Refinancing and Consolidation Options
Refinancing involves asking your original lender or a competitor for a new, lower interest loan to pay off your existing loan. Refinancing in this way reduces your interest rate, so it costs less to pay back in the long run. Consolidation loans or services combine multiple debts owed into one payment. These can be good, but make sure the interest rates make sense, lowering the total you pay off without drawing it out much longer. An additional benefit of both types of loans or services can be that you get a month or two of halted payments as the process moves forward. This gives a well-needed breather to some families and helps them catch up with other bills, including rent or mortgage payments. If your new refinance includes your mortgage, all the better.
Loan Scams to Avoid
Don’t fall prey to lenders who take advantage of your hard times for a quick buck. Avoid paycheck or car title loans or any high-interest rate or stipulation to make weekly or daily repayments via direct debit. In most cases, you’ll pay exorbitant fees, which ultimately leave you worse off than before the loan.

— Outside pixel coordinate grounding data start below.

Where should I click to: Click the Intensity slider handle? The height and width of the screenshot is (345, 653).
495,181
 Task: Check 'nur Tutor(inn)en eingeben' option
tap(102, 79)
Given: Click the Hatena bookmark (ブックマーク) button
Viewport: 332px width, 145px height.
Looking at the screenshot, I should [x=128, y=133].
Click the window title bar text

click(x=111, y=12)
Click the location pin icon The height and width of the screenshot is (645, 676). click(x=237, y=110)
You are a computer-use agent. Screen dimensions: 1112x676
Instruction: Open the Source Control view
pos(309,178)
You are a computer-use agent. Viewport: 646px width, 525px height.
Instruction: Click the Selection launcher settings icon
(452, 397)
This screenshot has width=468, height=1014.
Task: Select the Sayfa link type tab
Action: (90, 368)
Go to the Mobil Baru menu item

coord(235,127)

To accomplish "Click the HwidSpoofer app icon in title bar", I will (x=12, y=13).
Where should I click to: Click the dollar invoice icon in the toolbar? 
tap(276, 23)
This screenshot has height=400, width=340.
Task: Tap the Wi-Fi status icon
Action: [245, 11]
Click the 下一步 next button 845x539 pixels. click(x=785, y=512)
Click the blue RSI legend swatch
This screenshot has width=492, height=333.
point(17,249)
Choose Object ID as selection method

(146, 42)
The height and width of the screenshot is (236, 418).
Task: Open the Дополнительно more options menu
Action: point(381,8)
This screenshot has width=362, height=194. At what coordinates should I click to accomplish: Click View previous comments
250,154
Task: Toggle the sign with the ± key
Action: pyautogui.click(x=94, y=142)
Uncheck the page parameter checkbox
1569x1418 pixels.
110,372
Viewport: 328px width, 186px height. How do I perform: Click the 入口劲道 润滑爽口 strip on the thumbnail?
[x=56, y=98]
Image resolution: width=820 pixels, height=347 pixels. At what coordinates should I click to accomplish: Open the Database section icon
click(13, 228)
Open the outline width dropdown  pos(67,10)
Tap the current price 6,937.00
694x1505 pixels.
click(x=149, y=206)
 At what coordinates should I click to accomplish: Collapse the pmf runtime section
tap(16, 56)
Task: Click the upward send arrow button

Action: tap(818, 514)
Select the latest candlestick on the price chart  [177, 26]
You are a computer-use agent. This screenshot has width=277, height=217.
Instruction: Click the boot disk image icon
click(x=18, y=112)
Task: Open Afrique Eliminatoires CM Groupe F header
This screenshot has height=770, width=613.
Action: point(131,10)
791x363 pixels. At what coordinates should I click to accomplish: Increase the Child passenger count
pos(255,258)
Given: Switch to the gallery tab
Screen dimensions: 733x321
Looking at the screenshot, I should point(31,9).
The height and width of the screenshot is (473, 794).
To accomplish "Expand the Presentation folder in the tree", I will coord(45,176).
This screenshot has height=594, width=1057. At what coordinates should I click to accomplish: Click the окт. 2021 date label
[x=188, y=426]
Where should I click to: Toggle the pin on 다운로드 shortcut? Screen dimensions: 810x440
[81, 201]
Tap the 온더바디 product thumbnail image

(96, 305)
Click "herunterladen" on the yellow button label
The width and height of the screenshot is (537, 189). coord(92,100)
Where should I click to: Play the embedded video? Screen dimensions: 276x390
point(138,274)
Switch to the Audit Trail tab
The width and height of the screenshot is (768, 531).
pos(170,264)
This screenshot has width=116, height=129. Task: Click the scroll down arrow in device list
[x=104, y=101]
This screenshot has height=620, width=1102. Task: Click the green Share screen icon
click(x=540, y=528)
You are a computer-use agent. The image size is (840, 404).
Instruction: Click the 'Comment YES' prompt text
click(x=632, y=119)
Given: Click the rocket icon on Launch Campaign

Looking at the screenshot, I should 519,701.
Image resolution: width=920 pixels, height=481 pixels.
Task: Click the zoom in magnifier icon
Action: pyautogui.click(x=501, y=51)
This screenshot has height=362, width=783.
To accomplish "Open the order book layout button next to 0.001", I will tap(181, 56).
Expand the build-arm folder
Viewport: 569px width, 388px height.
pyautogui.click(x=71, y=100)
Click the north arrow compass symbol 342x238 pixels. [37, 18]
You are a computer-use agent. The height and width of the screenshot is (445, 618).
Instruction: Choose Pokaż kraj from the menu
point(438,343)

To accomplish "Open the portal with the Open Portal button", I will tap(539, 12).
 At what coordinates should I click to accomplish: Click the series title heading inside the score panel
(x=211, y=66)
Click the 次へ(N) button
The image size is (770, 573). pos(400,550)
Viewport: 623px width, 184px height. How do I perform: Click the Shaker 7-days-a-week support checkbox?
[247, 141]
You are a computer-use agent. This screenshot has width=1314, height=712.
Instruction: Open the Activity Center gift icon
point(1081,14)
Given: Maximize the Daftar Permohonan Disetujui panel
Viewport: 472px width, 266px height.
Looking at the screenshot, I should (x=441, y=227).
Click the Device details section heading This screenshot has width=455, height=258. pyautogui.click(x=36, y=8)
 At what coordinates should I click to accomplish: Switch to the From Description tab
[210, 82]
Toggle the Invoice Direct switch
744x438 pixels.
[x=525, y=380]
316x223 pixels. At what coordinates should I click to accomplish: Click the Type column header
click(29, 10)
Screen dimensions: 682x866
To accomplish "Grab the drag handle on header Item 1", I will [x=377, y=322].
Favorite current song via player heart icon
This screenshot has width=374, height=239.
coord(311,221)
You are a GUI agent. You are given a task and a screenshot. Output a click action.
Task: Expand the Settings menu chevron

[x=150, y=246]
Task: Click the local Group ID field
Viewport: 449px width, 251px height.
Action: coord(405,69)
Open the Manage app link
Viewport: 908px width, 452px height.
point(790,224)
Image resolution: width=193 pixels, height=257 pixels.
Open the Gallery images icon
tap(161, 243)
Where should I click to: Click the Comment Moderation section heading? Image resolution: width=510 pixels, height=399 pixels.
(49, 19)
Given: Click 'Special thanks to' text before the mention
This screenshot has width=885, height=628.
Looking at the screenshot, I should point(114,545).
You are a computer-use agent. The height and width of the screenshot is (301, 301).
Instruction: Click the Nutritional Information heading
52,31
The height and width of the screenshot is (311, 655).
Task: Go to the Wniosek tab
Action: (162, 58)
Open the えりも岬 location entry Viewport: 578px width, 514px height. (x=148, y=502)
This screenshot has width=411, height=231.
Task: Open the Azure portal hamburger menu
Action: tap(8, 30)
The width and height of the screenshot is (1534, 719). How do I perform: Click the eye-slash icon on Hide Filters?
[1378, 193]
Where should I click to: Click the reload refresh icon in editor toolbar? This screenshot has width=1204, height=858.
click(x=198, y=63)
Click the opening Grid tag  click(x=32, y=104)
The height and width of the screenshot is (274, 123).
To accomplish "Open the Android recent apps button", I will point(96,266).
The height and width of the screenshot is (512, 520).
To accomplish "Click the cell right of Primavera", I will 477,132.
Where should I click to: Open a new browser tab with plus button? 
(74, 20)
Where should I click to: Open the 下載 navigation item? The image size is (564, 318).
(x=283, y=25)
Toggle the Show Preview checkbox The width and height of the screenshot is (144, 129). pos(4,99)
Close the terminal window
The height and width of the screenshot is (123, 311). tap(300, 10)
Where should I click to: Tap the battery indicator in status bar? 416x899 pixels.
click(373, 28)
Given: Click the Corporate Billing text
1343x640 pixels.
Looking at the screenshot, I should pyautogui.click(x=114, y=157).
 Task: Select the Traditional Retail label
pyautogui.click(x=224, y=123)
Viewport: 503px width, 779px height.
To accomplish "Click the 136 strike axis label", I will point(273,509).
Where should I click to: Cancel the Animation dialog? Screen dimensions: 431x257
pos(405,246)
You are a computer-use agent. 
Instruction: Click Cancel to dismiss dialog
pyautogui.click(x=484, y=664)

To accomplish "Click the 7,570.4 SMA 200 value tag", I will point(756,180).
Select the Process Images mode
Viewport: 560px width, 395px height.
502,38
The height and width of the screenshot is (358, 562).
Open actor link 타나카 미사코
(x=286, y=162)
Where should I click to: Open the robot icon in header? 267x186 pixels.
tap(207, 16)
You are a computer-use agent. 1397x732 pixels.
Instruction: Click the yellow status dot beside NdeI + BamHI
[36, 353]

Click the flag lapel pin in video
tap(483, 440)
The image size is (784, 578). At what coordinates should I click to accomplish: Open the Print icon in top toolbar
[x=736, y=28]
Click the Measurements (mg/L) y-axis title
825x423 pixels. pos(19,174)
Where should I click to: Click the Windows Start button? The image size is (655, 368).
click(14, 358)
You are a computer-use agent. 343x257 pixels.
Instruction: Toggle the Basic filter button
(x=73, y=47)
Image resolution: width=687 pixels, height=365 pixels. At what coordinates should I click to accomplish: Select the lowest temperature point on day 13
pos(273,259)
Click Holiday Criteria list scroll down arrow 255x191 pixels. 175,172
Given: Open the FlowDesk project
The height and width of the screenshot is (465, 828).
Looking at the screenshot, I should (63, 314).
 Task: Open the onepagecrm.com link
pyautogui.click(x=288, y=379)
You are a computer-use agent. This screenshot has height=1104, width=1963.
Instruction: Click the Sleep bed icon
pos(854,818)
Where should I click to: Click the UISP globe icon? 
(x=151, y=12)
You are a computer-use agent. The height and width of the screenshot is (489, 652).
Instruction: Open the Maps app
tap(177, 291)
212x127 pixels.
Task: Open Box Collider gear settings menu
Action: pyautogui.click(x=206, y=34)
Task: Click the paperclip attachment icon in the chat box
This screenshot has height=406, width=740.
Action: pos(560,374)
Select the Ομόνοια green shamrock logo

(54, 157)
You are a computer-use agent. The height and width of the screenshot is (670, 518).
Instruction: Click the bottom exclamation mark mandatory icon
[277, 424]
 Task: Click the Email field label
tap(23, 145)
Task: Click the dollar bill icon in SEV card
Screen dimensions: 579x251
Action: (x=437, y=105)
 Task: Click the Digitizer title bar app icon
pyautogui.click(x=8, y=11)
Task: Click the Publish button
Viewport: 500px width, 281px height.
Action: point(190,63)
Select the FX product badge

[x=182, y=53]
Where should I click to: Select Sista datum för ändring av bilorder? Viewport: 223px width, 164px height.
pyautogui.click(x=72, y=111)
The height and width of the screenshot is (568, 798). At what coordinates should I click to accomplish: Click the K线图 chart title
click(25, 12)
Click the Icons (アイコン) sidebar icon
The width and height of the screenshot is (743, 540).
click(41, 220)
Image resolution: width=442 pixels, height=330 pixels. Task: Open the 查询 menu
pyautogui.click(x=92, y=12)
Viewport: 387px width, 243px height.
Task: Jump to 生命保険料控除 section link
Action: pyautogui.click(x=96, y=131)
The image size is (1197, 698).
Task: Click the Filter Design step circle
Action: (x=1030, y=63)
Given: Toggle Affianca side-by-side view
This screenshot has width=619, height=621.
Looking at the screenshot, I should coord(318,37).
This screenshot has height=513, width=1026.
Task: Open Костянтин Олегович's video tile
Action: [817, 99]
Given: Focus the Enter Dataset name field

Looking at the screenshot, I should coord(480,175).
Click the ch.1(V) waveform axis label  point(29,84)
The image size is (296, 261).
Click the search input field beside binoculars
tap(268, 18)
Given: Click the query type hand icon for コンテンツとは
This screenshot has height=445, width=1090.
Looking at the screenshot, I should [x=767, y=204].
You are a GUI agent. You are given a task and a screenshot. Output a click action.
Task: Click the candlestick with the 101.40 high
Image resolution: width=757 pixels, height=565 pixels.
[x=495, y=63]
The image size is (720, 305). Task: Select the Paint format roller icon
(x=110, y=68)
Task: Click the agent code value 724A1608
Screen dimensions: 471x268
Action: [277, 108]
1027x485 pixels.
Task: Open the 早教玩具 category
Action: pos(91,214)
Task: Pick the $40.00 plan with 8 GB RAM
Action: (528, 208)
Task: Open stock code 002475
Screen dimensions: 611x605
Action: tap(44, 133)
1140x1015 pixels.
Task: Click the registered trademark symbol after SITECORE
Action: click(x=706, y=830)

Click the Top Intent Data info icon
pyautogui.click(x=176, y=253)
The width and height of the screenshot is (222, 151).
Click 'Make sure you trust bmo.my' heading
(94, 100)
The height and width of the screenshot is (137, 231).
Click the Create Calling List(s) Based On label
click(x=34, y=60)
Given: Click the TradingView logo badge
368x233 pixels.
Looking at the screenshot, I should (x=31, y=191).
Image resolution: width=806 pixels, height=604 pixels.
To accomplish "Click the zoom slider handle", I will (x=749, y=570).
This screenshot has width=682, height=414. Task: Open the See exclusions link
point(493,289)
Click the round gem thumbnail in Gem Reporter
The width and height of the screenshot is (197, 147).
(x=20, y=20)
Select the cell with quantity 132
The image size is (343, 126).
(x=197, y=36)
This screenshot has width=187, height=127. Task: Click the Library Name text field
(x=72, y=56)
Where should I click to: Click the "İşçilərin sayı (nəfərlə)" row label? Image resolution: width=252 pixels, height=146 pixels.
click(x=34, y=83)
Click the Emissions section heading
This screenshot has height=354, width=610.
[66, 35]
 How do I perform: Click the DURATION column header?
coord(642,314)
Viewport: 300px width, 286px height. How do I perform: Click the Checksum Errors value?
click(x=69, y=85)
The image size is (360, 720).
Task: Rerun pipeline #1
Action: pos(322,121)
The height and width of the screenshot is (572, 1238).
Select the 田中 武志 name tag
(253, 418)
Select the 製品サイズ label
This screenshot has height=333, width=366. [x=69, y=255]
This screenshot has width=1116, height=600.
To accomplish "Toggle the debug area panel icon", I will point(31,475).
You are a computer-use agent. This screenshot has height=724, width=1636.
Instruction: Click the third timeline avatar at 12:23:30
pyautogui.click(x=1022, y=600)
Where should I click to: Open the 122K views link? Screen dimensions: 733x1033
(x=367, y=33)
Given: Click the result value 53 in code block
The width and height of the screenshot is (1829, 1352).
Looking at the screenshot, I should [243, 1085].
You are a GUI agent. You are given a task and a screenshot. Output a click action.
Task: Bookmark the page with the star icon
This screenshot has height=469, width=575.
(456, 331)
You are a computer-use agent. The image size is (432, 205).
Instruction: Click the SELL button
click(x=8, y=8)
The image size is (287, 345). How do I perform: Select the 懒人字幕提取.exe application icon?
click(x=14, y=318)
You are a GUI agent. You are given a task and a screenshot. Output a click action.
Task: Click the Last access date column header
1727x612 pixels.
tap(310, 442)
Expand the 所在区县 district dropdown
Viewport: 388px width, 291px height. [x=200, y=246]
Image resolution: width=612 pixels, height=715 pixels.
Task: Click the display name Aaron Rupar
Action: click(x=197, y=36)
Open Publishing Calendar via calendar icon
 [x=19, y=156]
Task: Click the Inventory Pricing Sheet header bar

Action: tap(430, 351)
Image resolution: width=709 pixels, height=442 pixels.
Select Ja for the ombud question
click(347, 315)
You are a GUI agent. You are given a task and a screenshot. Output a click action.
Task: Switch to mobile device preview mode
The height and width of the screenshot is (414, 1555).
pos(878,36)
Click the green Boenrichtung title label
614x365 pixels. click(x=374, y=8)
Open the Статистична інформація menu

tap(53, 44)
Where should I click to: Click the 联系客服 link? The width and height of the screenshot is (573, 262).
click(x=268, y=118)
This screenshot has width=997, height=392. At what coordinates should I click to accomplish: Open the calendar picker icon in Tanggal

When To Pay Off Your Loans
It feels great to pay off any type of loan. You breathe easier getting out from under debt, right? Along with lowering your debt, you could save money on interest while improving your credit score if you pay off loans before they mature. Conversely, make sure not to hurt yourself with penalties or fees for early pay-offs. If you pay off any loans, get rid of the high-interest debt that you could not refinance first.
Paying Off Debt and Loans vs. Saving and Investing
We usually recommend paying off debt before investing since your debt interest rates could cancel any positive interest or other financial gains. However, take a careful look at the interest rates on each option before you decide. For example, suppose your current interest rate (for repayment) is below 5%. In that case, you might do well to put a portion of your budget into retirement or emergency savings while you also tackle debt repayment.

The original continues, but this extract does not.